Battle of Otlukbeli Martyrs' Monument
- Interactive map of Battle of Otlukbeli Martyrs' Monument
- Location: Otlukbeli, Erzincan, Turkey
- Coordinates: 40°01′07″N 39°58′47″E﻿ / ﻿40.0187°N 39.9798°E
- Opening date: August 11, 2008; 17 years ago
- Dedicated to: Fallen soldiers in the Battle of Otlukbeli (1473)
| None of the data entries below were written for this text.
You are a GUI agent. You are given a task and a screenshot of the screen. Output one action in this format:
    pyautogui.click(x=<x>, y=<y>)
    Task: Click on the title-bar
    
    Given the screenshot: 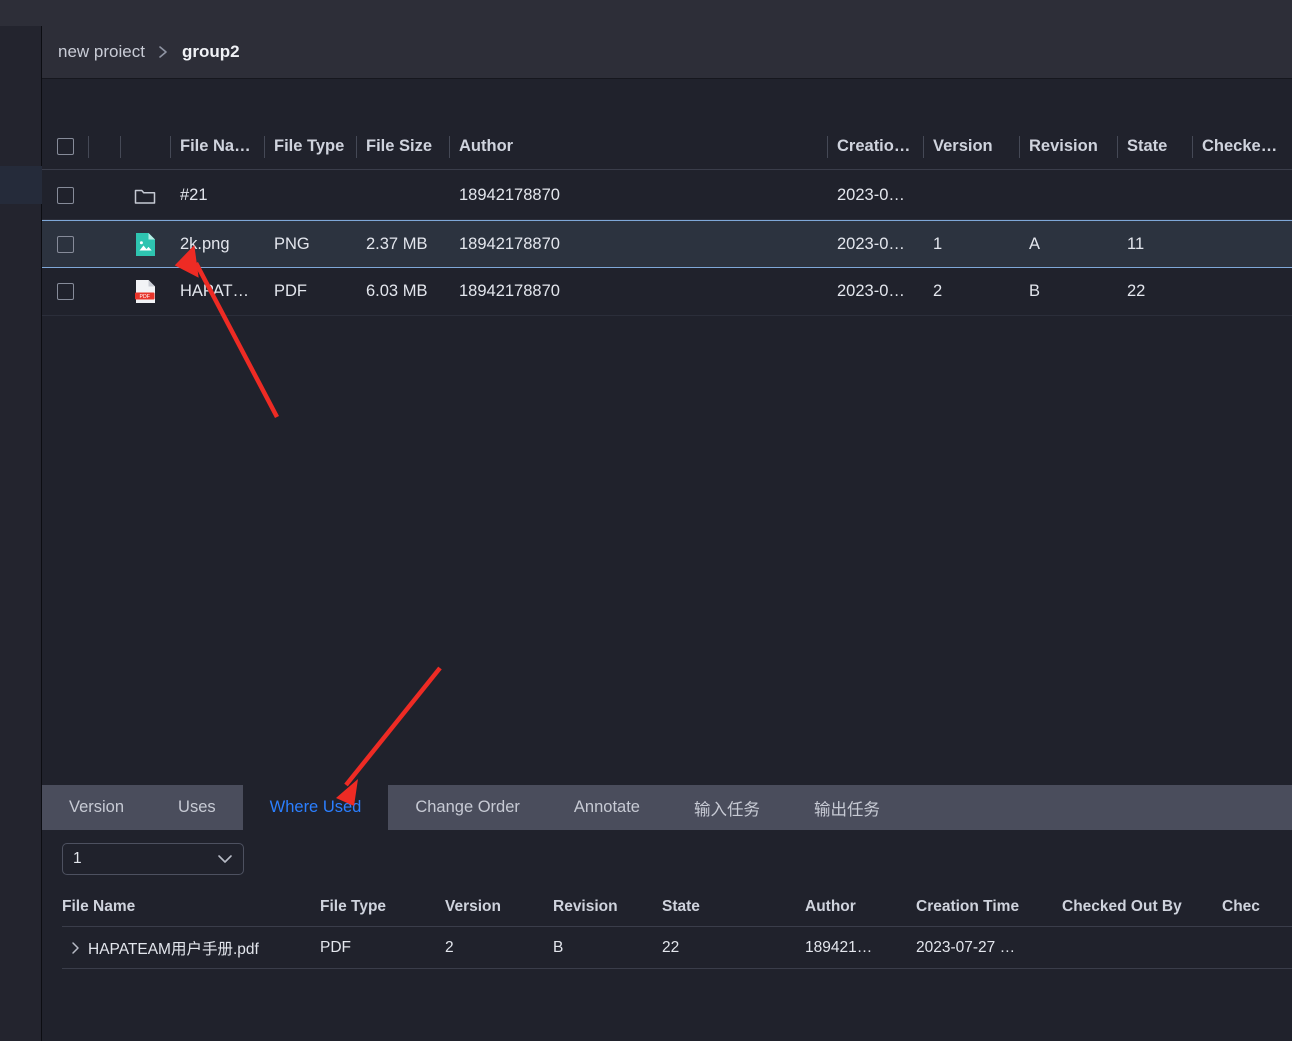 What is the action you would take?
    pyautogui.click(x=646, y=13)
    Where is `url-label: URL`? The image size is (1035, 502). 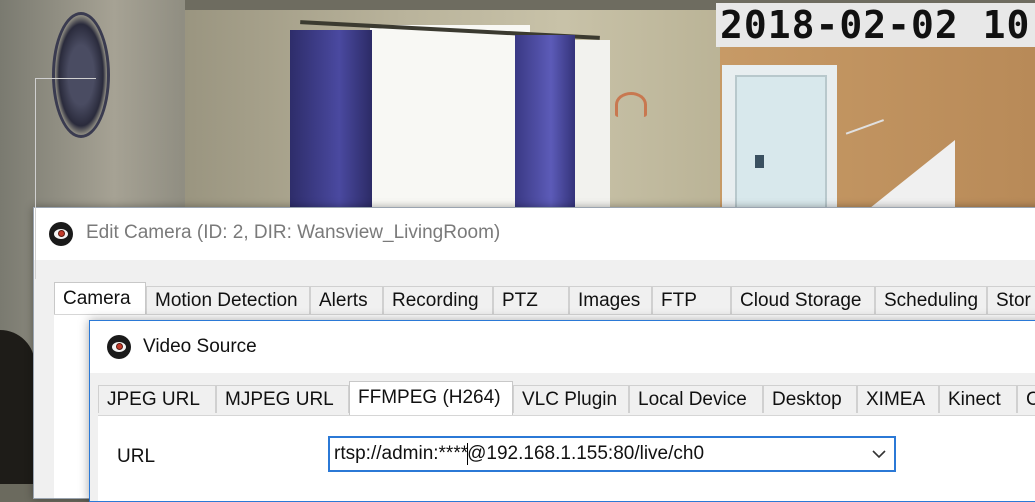 url-label: URL is located at coordinates (136, 456).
= Battle of Otlukbeli Martyrs' Monument =

Battle of Otlukbeli Martyrs' Monument (Otlukbeli Savaşı Şehitleri Anıtı) is a war memorial in Otlukbeli district of Erzincan Province, eastern Turkey. Opened in 2008, it is dedicated to the fallen soldiers in the Battle of Otlukbeli (1473), with both belligerents, Ottoman Empire and Aq Qoyunlu, being Muslim Turk states.

==Battle==
The Battle of Otlukbeli was fought between the eastbound-proceeding Ottoman forces commanded by Sultan Mehmed II and the defending forces of Aq Qoyunlu (Akkoyunlular) Turcomans under Uzun Hasan near Otlukbeli on August 11, 1473. The cause of the conflict was that Uzun Hasan maintained ties with the Byzantines, who moved to the east after the conquest of their capital Constantinople by Sultan Mehmed II in 1453. The battle lasted eight hours causing deaths of thousands of soldiers, and ended with the decisive victory of the Ottoman army, which used firearms and cannons not available to their enemy.

==Monument==
The district governor of Otlukbeli initiated the construction of a monument in 2008 near the village Küçükotlukbeli, which is 4 km north of Otlukbeli. It is situated close to the Lake Otlukbeli, aka Acıgöl (literally: Bitter Lake), a small nature reserve lake. It is built on an area of 1 daa. The monument was inaugurated on August 11, 2008, on the 535th anniversary of the battle.

The monument is notable because it features the reliefs of the commanders Mehmed II and Uzun Hasan, and is dedicated to all the dead soldiers from both sides.